(Data entries)

◇ ◇ ◇

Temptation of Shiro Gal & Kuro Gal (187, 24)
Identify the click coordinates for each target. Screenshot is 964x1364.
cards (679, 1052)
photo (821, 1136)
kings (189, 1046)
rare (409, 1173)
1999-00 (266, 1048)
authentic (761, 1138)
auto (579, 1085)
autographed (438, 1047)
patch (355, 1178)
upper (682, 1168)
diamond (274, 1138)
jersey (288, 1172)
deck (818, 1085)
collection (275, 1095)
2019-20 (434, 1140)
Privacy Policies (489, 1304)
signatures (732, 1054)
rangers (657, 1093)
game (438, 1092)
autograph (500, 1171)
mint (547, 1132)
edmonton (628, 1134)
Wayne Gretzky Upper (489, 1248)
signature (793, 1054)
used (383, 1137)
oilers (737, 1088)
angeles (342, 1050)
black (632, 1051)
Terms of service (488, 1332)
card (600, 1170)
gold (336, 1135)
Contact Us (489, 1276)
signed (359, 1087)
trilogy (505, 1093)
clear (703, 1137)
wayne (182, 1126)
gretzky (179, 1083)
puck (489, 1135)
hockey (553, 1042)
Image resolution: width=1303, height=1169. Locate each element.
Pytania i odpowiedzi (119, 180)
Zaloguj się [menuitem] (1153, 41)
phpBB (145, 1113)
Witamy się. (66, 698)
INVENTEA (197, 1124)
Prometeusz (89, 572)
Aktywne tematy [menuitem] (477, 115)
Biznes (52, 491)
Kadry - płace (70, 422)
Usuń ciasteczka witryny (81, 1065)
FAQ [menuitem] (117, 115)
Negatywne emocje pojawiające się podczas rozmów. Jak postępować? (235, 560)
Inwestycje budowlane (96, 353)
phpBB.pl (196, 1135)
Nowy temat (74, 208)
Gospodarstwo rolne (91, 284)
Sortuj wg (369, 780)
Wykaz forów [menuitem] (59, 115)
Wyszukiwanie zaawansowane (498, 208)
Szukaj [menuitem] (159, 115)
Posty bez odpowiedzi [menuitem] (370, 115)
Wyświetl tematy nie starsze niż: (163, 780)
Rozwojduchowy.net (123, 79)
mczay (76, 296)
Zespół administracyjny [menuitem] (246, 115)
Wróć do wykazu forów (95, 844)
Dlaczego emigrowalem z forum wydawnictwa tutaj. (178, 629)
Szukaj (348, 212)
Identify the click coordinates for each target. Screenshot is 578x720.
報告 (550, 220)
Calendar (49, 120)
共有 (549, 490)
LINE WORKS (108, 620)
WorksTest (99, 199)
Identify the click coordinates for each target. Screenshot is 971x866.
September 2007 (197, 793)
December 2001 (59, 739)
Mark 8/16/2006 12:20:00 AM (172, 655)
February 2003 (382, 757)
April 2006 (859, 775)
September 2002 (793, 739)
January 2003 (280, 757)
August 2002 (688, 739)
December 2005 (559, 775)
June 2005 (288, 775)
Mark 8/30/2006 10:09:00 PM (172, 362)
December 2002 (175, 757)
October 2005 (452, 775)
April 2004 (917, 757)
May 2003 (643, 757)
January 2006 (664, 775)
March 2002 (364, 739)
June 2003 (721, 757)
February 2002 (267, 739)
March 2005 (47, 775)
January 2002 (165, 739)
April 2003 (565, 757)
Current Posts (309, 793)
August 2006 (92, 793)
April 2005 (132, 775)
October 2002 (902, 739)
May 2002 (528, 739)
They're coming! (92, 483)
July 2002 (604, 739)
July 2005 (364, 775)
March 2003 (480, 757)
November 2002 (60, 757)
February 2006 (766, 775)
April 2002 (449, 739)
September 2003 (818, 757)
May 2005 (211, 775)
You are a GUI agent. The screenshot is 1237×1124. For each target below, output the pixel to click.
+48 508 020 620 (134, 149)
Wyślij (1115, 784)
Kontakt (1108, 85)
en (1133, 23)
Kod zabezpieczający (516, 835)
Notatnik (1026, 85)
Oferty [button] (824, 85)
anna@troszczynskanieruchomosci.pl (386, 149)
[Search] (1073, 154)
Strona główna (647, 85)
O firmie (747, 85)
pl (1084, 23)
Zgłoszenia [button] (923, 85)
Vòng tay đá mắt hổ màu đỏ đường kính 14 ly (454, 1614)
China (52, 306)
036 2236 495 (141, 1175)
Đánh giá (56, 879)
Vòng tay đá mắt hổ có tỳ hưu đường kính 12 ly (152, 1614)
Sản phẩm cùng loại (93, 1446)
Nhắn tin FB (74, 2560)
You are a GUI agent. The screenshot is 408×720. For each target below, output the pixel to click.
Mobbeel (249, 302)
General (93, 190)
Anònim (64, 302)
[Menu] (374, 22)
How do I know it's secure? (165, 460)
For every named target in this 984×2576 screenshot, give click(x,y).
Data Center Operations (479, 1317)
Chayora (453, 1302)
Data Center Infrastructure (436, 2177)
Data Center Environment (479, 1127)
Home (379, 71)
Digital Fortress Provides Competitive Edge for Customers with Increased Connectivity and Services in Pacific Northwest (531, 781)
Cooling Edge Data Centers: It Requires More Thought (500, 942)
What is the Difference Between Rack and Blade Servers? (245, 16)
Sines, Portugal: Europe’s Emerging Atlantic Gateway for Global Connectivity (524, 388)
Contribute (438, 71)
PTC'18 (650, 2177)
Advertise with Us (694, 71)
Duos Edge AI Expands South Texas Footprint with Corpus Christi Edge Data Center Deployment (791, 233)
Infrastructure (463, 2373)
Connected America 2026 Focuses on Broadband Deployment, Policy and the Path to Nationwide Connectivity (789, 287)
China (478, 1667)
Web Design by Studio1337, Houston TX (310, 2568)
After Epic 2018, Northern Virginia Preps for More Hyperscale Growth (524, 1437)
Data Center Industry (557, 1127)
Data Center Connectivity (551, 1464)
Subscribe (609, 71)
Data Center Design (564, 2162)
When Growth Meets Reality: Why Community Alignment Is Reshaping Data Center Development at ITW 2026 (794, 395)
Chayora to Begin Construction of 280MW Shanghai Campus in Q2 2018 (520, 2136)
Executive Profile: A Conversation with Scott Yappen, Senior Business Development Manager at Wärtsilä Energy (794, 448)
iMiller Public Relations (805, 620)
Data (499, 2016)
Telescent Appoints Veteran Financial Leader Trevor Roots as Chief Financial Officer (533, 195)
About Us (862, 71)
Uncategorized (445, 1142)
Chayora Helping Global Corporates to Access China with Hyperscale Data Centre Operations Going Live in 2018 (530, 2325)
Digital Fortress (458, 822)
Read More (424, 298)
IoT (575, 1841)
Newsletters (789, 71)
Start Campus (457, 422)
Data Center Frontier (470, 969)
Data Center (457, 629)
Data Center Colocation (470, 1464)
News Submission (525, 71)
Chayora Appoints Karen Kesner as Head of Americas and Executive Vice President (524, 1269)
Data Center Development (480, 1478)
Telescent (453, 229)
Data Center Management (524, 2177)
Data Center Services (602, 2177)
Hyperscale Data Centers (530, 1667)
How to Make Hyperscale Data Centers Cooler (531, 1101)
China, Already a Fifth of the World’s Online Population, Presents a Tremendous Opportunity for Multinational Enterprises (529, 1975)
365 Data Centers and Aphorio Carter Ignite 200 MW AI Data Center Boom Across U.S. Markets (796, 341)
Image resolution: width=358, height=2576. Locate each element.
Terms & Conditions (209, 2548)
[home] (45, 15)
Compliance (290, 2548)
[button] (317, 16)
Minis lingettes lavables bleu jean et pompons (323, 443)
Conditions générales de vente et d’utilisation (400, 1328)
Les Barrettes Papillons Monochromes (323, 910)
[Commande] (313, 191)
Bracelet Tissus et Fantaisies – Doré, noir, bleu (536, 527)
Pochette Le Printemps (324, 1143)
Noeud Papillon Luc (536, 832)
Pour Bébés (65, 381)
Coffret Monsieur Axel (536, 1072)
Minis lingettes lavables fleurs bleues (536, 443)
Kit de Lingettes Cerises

◇ ◇ ◇

Please copy the rows above word for word, everything from the row containing "March 2005 (47, 775)" down to the row containing "How do I know it's secure? (165, 460)", with both of those rows included.

March 2005 (47, 775)
January 2002 (165, 739)
April 2003 (565, 757)
Current Posts (309, 793)
August 2006 (92, 793)
April 2005 (132, 775)
October 2002 (902, 739)
May 2002 (528, 739)
They're coming! (92, 483)
July 2002 (604, 739)
July 2005 (364, 775)
March 2003 (480, 757)
November 2002 (60, 757)
February 2006 (766, 775)
April 2002 (449, 739)
September 2003 (818, 757)
May 2005 (211, 775)
You are a GUI agent. The screenshot is 1237×1124. For each target below, output the pixel to click.
+48 508 020 620 (134, 149)
Wyślij (1115, 784)
Kontakt (1108, 85)
en (1133, 23)
Kod zabezpieczający (516, 835)
Notatnik (1026, 85)
Oferty [button] (824, 85)
anna@troszczynskanieruchomosci.pl (386, 149)
[Search] (1073, 154)
Strona główna (647, 85)
O firmie (747, 85)
pl (1084, 23)
Zgłoszenia [button] (923, 85)
Vòng tay đá mắt hổ màu đỏ đường kính 14 ly (454, 1614)
China (52, 306)
036 2236 495 (141, 1175)
Đánh giá (56, 879)
Vòng tay đá mắt hổ có tỳ hưu đường kính 12 ly (152, 1614)
Sản phẩm cùng loại (93, 1446)
Nhắn tin FB (74, 2560)
You are a GUI agent. The screenshot is 408×720. For each target below, output the pixel to click.
Mobbeel (249, 302)
General (93, 190)
Anònim (64, 302)
[Menu] (374, 22)
How do I know it's secure? (165, 460)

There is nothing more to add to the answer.